**Required task:** Report only the count of lines in the material that contain the string "Viewport".

**Provided material:**

══════

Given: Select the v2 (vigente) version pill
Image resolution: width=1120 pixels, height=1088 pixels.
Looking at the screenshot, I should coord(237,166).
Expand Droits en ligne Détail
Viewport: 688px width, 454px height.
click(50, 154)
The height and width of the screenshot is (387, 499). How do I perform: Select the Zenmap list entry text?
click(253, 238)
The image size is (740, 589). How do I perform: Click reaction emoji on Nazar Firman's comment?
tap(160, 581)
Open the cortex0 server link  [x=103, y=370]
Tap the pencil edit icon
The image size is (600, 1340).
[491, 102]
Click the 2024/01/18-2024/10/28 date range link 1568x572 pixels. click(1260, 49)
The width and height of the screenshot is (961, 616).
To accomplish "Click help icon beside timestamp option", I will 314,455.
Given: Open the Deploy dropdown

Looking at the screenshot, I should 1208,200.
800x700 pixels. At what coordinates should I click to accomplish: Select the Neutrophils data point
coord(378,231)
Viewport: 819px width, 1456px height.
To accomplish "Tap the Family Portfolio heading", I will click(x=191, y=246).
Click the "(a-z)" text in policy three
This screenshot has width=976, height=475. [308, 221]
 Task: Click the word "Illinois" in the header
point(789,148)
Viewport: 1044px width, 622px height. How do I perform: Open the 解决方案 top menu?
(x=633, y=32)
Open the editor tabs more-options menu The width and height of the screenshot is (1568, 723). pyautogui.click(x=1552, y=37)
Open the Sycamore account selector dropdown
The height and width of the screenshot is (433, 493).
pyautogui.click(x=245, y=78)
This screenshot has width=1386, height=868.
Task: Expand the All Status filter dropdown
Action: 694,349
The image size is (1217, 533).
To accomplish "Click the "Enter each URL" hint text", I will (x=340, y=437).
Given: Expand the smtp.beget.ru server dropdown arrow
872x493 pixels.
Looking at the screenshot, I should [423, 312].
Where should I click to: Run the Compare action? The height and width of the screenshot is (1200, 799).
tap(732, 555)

══════

**Written solution:** 3